• _Job 1_
Repeat every line of the records that come after the text, word for word.

• _Text passage_
Even so, I've been bugged by the seeming insistence that the mixedFvPatchFields can solve the problem. I gave it a go, but I find reading OF code obtuse because I'm not much of a coder (my C++ is pretty weak) and I haven't been able to wade into it. So, if someone can actually check my basics in this, I'd very much appreciate it.

So, the mixedFvPatchFields file has the following line inside the evaluate function:

         (1.0 - valueFraction_)*
        + refGrad_/this->patch().deltaCoeffs()
Here's my first assumption, that the Field<Type>:perator actually refers to the patch value, which I will call pV. valueFraction will be referred to as vf, rV will be reference value and rG will refer to the reference gradient

Second assumption is that this->patchInternalfield() refers then, to the cell Value (cV) and that the final portion of rV / this->patch().deltaCoeffs() is a method for extrapolating from the cV to the patch surface using the refGrad only. I'll call the deltaCoeffs term D.

• _Job 2_
Copy the mixedFvPatchFields post above from "Even so, I've" to "much appreciate it.", keeping every word unchanged.

• _Given data_
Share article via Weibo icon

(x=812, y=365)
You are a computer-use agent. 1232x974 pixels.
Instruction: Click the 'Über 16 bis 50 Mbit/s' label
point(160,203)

• _Result 1_
Share article via Weibo icon

(x=812, y=365)
You are a computer-use agent. 1232x974 pixels.
Instruction: Click the 'Über 16 bis 50 Mbit/s' label
point(160,203)

• _Result 2_
Even so, I've been bugged by the seeming insistence that the mixedFvPatchFields can solve the problem. I gave it a go, but I find reading OF code obtuse because I'm not much of a coder (my C++ is pretty weak) and I haven't been able to wade into it. So, if someone can actually check my basics in this, I'd very much appreciate it.